Execs Make Better Decisions With Help of Peer Groups

When you have a problem, I mean a really big problem, whom do you turn to for help? Where do you go to get sound, objective advice from someone who has your best interests at heart and is safe to talk to?

Most executives have no one they can turn to for help, advice or an objective opinion.

We all want to share our knowledge and expertise with others, particularly those who would appreciate our own brilliance the most … our peers. It is not a competition, just the opportunity to share information and experiences, and to benefit from the collective knowledge of others.
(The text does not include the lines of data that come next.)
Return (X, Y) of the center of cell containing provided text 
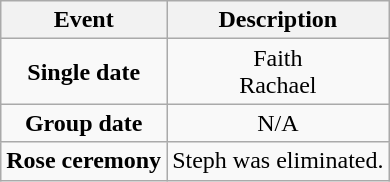
Group date (84, 123)
Rose ceremony (84, 161)
Description (278, 20)
FaithRachael (278, 72)
N/A (278, 123)
Single date (84, 72)
Steph was eliminated. (278, 161)
Event (84, 20)
From the cell containing the given text, extract its center point as [x, y] coordinate. 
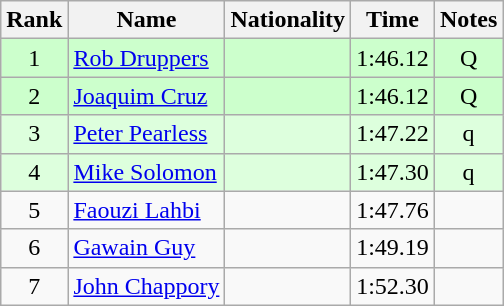
Rob Druppers [146, 58]
1:47.30 [393, 172]
7 [34, 286]
1:47.22 [393, 134]
Rank [34, 20]
John Chappory [146, 286]
1:47.76 [393, 210]
Faouzi Lahbi [146, 210]
Nationality [288, 20]
Notes [468, 20]
2 [34, 96]
Peter Pearless [146, 134]
3 [34, 134]
Mike Solomon [146, 172]
Time [393, 20]
1 [34, 58]
1:49.19 [393, 248]
Joaquim Cruz [146, 96]
6 [34, 248]
1:52.30 [393, 286]
5 [34, 210]
Gawain Guy [146, 248]
4 [34, 172]
Name [146, 20]
Capture the cell that displays the provided text and extract its [X, Y] central coordinate. 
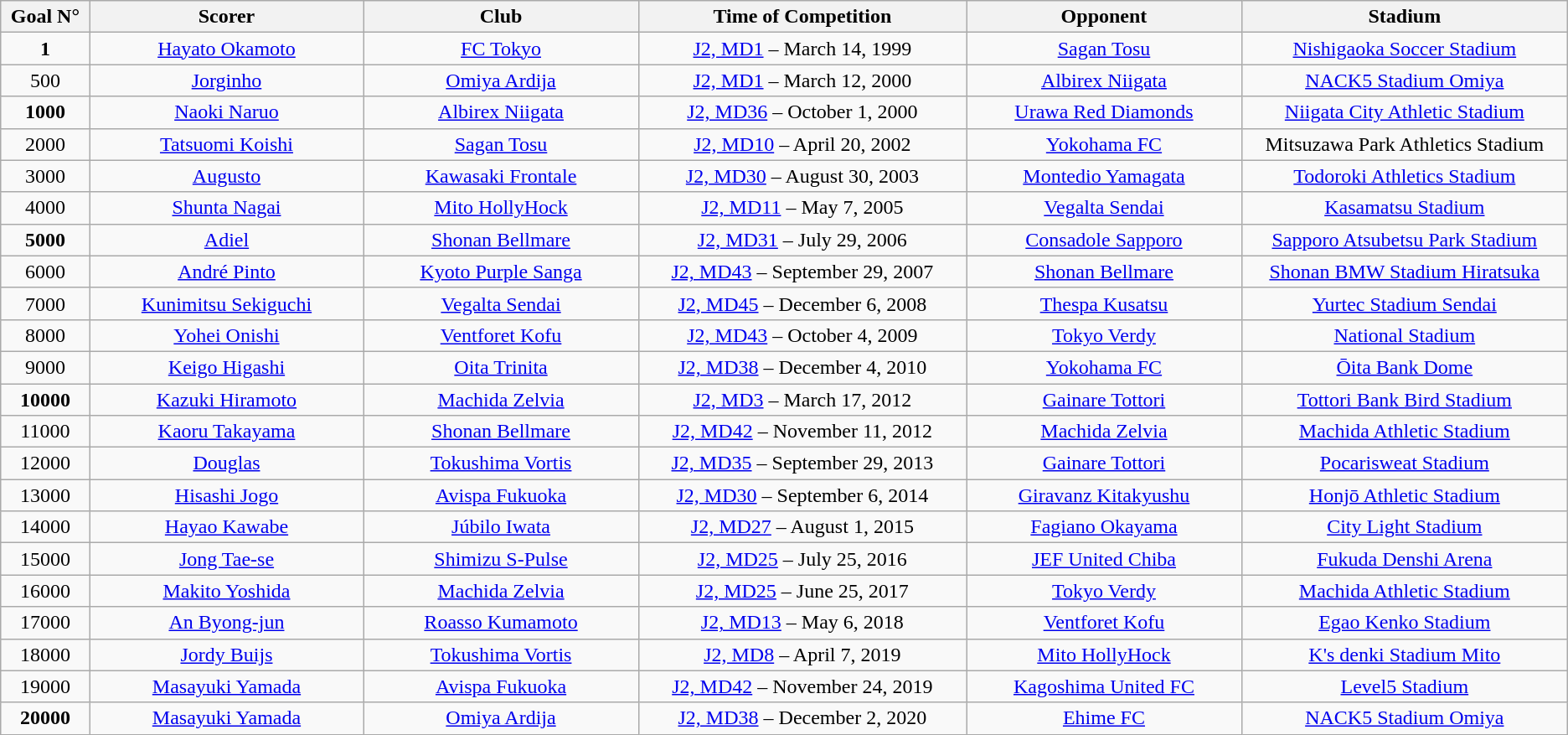
Kunimitsu Sekiguchi [226, 303]
Giravanz Kitakyushu [1104, 495]
14000 [45, 527]
J2, MD1 – March 12, 2000 [802, 80]
15000 [45, 559]
Sapporo Atsubetsu Park Stadium [1404, 240]
J2, MD43 – September 29, 2007 [802, 271]
Shonan BMW Stadium Hiratsuka [1404, 271]
J2, MD25 – July 25, 2016 [802, 559]
Tottori Bank Bird Stadium [1404, 400]
Keigo Higashi [226, 367]
Opponent [1104, 17]
Adiel [226, 240]
19000 [45, 686]
6000 [45, 271]
Ōita Bank Dome [1404, 367]
500 [45, 80]
J2, MD11 – May 7, 2005 [802, 208]
18000 [45, 654]
Kyoto Purple Sanga [501, 271]
J2, MD27 – August 1, 2015 [802, 527]
Júbilo Iwata [501, 527]
11000 [45, 431]
3000 [45, 176]
Stadium [1404, 17]
J2, MD43 – October 4, 2009 [802, 335]
J2, MD36 – October 1, 2000 [802, 112]
Club [501, 17]
Naoki Naruo [226, 112]
Kawasaki Frontale [501, 176]
André Pinto [226, 271]
13000 [45, 495]
Kaoru Takayama [226, 431]
JEF United Chiba [1104, 559]
5000 [45, 240]
Time of Competition [802, 17]
Jorginho [226, 80]
Jordy Buijs [226, 654]
J2, MD42 – November 24, 2019 [802, 686]
An Byong-jun [226, 622]
Honjō Athletic Stadium [1404, 495]
J2, MD25 – June 25, 2017 [802, 591]
Douglas [226, 463]
National Stadium [1404, 335]
FC Tokyo [501, 49]
Scorer [226, 17]
Thespa Kusatsu [1104, 303]
J2, MD45 – December 6, 2008 [802, 303]
Ehime FC [1104, 718]
Fukuda Denshi Arena [1404, 559]
16000 [45, 591]
Mitsuzawa Park Athletics Stadium [1404, 144]
J2, MD8 – April 7, 2019 [802, 654]
J2, MD35 – September 29, 2013 [802, 463]
Shunta Nagai [226, 208]
Kagoshima United FC [1104, 686]
J2, MD42 – November 11, 2012 [802, 431]
20000 [45, 718]
Roasso Kumamoto [501, 622]
Todoroki Athletics Stadium [1404, 176]
1000 [45, 112]
4000 [45, 208]
Fagiano Okayama [1104, 527]
12000 [45, 463]
Jong Tae-se [226, 559]
Niigata City Athletic Stadium [1404, 112]
Makito Yoshida [226, 591]
Hisashi Jogo [226, 495]
1 [45, 49]
J2, MD38 – December 2, 2020 [802, 718]
Kazuki Hiramoto [226, 400]
Egao Kenko Stadium [1404, 622]
K's denki Stadium Mito [1404, 654]
Tatsuomi Koishi [226, 144]
Augusto [226, 176]
7000 [45, 303]
10000 [45, 400]
J2, MD10 – April 20, 2002 [802, 144]
Montedio Yamagata [1104, 176]
Urawa Red Diamonds [1104, 112]
J2, MD1 – March 14, 1999 [802, 49]
Kasamatsu Stadium [1404, 208]
8000 [45, 335]
2000 [45, 144]
17000 [45, 622]
Yohei Onishi [226, 335]
Hayao Kawabe [226, 527]
Oita Trinita [501, 367]
Nishigaoka Soccer Stadium [1404, 49]
Shimizu S-Pulse [501, 559]
9000 [45, 367]
Yurtec Stadium Sendai [1404, 303]
J2, MD13 – May 6, 2018 [802, 622]
Pocarisweat Stadium [1404, 463]
J2, MD3 – March 17, 2012 [802, 400]
Level5 Stadium [1404, 686]
Consadole Sapporo [1104, 240]
J2, MD38 – December 4, 2010 [802, 367]
J2, MD30 – September 6, 2014 [802, 495]
City Light Stadium [1404, 527]
J2, MD30 – August 30, 2003 [802, 176]
J2, MD31 – July 29, 2006 [802, 240]
Goal N° [45, 17]
Hayato Okamoto [226, 49]
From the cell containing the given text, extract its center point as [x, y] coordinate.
People who have risen to the top of their profession are often seen as experts; as having the answers the rest of us are looking for. Truth is, we all need a bit of help now and again, support from a safe resource, someone to make us take a step back and look at our situation with a more objective eye, someone to help us make better decisions. That is why being part of a peer resource group, or executive action group, or EAG, as we call them, can be so powerful.

There are three basic activities that are regular occurrences in an EAG.

First is the opportunity to benefit from the collective wisdom of others. As part of an EAG, you will be expected to bring with you those issues that will have a material impact on your business, issues of strategic importance. Group members will ask you to explain the problem, they will ask for clarification as necessary, and they will offer answers based on their experiences and knowledge. The value received from this type of analysis and feedback is immeasurable. The opportunity to avoid mistakes made by your peers can, by itself, provide huge cost and time savings.

Second, the opportunity to share your wisdom and experiences with others will help to position you as an expert and one who is willing to help others. Such a perception helps to create credibility and perceived value as well as greater stature amongst your peers.

Third is accessibility to external resources. As individuals, the cost of bringing in outside experts is high, which reduces ROI, or return on investment. By teaming with a group of leaders who have similar needs you can distribute the cost and still receive the same value you would have otherwise paid dearly for — if you had acted at all.

Bottom line: More minds working together are much better than one. A sounding board that has your best interests at heart and provides safe, sound advice cannot be purchased, it must evolve through demonstrated commitment and contribution. If you are fortunate enough to be a part of such a group, consider yourself lucky. If not, you should work toward the creation of one or look to join an existing group.